Supporting information
Figure S1. Molecular characterisation of the rad51d mutant. The SAIL_564_A06 line
carrying a T-DNA insertion in the Arabidopsis RAD51D coding sequence was found by
interrogating the SIGnAL T-DNA express database (Alonso et al., 2003). To clarify the
nomenclature we have named the corresponding allele rad51d-3 with rad51d-1 and rad51d-2
being the alleles previously characterised by Durrant et al. (2007) and Inagaki et al. (2009)
respectively. Plants homozygous for rad51d-3 T-DNA insertions were identified by PCR in
the T3 seeds provided by the Nottingham Arabidopsis Stock Centre. As for other xrcc2 and
rad51b mutants, no obvious growth or fertility defects were observed in plants homozygous
for rad51d-3. Molecular characterisation of the insertion was done by amplifying the T-DNA
junctions and sequencing of the corresponding PCR products. The results are summarised in
panel (A). The rad51d-3 allele T-DNA is inserted in exon 8 of the RAD51D gene and the
insertion is associated with a deletion of 11bp of the exon. As frequently observed, the
inserted T-DNA is flanked by two left borders in opposite orientations. Exons are shown as
boxes and PCR primers as arrowheads. (B) Plants homozygous for the T-DNA insertion
were selected by PCR, and semi-quantitative RT-PCR analysis performed to assess the
presence of AtRAD51D transcripts in total RNA isolated from wild-type and mutant leaves.
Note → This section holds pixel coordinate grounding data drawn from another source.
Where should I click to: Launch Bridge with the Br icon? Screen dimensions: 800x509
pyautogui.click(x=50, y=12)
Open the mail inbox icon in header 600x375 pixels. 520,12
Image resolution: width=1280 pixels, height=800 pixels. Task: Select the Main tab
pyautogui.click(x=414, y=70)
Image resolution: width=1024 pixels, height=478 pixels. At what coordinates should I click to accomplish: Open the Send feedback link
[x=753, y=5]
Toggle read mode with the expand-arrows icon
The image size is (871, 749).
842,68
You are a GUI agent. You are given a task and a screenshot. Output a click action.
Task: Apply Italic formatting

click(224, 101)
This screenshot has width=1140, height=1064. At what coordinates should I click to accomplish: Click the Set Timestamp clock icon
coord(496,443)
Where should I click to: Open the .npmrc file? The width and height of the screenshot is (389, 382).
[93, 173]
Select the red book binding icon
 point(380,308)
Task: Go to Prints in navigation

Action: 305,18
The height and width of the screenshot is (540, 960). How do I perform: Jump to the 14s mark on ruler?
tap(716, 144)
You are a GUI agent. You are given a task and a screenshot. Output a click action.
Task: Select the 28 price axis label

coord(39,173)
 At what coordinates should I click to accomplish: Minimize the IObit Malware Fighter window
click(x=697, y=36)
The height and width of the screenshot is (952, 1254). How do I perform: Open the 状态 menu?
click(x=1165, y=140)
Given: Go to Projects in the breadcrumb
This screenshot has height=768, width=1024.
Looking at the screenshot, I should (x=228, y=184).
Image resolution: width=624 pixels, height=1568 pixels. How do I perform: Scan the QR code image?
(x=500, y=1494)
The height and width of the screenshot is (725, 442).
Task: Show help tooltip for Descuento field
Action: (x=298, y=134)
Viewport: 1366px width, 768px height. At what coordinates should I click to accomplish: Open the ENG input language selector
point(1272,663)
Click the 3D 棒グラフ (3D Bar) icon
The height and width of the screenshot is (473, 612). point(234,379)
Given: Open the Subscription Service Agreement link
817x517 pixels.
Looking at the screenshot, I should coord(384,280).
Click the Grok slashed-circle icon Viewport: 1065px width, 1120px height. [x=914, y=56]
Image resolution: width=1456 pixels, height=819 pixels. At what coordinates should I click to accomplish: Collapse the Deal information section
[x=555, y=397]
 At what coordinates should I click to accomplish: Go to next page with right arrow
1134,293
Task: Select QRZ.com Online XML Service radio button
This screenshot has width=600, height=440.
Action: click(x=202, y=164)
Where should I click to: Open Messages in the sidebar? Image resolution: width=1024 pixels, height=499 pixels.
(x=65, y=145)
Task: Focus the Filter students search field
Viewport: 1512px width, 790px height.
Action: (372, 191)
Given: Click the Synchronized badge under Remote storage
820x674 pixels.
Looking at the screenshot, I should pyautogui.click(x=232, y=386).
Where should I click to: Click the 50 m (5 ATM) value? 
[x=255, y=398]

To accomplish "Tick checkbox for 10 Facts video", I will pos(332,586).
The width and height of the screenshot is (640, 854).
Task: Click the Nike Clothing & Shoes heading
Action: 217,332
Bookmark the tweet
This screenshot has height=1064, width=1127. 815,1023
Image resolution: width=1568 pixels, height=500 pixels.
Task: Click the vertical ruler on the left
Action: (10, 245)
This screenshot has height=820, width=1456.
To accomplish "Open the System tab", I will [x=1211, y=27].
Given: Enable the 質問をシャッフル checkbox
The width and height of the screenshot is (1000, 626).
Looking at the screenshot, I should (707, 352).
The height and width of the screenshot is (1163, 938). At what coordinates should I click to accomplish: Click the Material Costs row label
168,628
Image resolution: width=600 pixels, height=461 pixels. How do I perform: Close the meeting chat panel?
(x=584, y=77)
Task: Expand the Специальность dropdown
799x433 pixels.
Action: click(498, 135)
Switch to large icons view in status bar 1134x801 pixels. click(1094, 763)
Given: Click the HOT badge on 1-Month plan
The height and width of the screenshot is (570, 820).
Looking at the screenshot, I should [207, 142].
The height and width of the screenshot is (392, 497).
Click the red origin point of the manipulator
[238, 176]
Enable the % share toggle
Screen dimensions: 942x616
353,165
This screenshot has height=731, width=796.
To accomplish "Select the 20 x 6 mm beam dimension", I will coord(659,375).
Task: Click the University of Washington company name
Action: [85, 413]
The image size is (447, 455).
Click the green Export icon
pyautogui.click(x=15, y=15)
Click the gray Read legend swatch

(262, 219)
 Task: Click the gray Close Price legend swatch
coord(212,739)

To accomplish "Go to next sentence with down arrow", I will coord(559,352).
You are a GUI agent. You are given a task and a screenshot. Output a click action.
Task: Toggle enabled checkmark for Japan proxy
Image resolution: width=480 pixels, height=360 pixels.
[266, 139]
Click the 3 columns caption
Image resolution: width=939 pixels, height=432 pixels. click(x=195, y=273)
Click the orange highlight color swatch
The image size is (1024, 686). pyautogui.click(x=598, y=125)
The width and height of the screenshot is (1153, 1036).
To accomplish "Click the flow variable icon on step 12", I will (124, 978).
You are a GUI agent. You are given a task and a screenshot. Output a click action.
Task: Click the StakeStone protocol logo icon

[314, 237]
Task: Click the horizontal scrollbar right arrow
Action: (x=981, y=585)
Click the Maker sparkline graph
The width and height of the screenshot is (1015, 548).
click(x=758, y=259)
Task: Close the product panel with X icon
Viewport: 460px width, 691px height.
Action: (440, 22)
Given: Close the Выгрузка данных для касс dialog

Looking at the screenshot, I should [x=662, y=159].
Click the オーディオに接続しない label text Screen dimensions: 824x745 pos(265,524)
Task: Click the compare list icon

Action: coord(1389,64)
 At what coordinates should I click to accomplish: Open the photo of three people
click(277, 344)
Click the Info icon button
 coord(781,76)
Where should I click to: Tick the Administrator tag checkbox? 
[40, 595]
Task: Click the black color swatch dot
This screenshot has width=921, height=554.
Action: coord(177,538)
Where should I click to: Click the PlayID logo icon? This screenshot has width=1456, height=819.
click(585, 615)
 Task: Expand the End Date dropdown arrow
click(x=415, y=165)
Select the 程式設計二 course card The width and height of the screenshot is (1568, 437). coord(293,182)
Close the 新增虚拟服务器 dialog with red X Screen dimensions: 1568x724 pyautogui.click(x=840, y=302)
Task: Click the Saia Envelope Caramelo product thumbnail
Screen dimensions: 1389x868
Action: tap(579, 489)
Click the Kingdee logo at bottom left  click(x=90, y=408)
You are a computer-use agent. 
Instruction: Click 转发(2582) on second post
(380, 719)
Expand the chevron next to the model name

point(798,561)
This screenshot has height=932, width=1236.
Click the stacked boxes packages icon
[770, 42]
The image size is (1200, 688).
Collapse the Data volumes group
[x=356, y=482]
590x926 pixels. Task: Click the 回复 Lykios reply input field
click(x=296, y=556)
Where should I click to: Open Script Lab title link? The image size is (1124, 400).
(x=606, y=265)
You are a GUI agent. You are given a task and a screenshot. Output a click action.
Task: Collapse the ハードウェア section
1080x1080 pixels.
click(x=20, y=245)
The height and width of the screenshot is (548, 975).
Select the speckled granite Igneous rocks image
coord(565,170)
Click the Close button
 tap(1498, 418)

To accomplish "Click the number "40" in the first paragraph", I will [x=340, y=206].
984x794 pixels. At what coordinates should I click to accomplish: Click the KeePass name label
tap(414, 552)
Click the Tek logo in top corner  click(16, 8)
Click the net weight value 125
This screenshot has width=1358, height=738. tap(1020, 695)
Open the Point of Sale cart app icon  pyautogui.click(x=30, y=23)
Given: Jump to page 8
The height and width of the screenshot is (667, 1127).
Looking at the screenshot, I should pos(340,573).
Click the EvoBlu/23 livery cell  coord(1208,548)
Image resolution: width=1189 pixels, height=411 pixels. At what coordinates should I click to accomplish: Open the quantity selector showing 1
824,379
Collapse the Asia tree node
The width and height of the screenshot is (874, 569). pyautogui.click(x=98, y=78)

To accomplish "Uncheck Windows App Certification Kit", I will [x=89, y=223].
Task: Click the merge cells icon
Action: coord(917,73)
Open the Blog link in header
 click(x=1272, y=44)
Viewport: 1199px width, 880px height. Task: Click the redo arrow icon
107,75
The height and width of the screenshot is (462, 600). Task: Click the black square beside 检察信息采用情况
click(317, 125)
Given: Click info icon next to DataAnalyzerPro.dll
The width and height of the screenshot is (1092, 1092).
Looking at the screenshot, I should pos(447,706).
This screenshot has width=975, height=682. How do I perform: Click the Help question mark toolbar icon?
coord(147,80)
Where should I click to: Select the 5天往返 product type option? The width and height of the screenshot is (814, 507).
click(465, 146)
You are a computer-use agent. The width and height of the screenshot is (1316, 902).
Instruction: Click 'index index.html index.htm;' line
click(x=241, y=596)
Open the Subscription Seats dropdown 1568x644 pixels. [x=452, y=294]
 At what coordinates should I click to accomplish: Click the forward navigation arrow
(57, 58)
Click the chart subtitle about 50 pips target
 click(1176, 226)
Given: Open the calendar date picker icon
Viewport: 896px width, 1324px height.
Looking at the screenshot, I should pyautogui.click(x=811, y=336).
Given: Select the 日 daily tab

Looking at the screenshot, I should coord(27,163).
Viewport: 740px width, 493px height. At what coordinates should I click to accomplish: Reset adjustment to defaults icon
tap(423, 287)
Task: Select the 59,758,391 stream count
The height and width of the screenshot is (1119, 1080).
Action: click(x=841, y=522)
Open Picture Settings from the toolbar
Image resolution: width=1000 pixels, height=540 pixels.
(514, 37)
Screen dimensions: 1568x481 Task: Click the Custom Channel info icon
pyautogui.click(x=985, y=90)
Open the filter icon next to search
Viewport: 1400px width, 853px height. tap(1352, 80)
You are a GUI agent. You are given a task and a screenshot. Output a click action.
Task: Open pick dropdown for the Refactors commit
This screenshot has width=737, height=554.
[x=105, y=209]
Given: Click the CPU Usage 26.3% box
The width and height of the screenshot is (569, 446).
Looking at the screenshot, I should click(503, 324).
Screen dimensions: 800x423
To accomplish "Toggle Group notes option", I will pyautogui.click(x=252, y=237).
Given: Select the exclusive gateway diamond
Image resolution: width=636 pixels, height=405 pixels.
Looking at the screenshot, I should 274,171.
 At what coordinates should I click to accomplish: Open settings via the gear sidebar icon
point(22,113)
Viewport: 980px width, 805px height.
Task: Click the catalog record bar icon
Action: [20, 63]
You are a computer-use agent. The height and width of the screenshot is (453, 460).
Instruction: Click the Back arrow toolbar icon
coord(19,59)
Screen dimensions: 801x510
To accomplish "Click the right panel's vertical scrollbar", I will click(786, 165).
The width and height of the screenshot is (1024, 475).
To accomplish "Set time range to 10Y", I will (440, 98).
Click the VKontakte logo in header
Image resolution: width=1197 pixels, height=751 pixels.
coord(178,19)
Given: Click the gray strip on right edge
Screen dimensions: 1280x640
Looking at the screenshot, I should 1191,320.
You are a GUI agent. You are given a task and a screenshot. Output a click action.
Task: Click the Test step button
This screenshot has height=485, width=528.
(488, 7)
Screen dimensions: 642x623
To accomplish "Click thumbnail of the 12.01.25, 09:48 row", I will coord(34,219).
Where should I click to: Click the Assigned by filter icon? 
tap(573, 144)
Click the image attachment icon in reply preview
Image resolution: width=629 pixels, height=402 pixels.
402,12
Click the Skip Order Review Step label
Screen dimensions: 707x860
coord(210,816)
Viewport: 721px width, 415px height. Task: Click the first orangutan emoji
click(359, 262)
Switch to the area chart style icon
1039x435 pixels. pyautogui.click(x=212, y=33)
AtRAD51D transcripts were detected in the wild-type but no AtRAD51D mRNA could be
detected using primers flanking the T-DNA insertion in RNA from rad51d-3 plants. In
contrast, truncated AtRAD51D mRNAs could be detected upstream of the T-DNA insertion.
The T-DNA insertion in the atrad51d-3 mutants thus prevents the production of the full-length
mRNAs (and hence proteins) of AtRAD51D. (C). Mutation in Arabidopsis RAD51D confers
hypersensitivity to the DNA cross-linking agent, Mitomycin C (MMC). Percentages of wildtype and rad51d sensitive plants at different MMC doses (0, 20, and 40 µM MMC). 50
plantlets were analysed in each case. In the absence of MMC, wild-type plants develop at
least four true leaves (excluding the cotyledons), thus plants with three leaves or less were
considered as sensitive.
Figure S2. Crossing scheme for the introgression of Landsberg markers into the xrcc2
mutant background. Landsberg erecta plants were crossed with xrcc2 mutants (Col0
background). F2 plants were tested for heterozygosity of the markers and XRCC2 genotype.
Marker segregation analyses were done on progeny of these F2 plants.
Table S1. List of PCR markers between Col and Ler. For each marker, the corresponding
Bacterial Artificial Chromosome, primers, size of the Columbia and Landsberg products, and
the physical distance of the intervals are listed.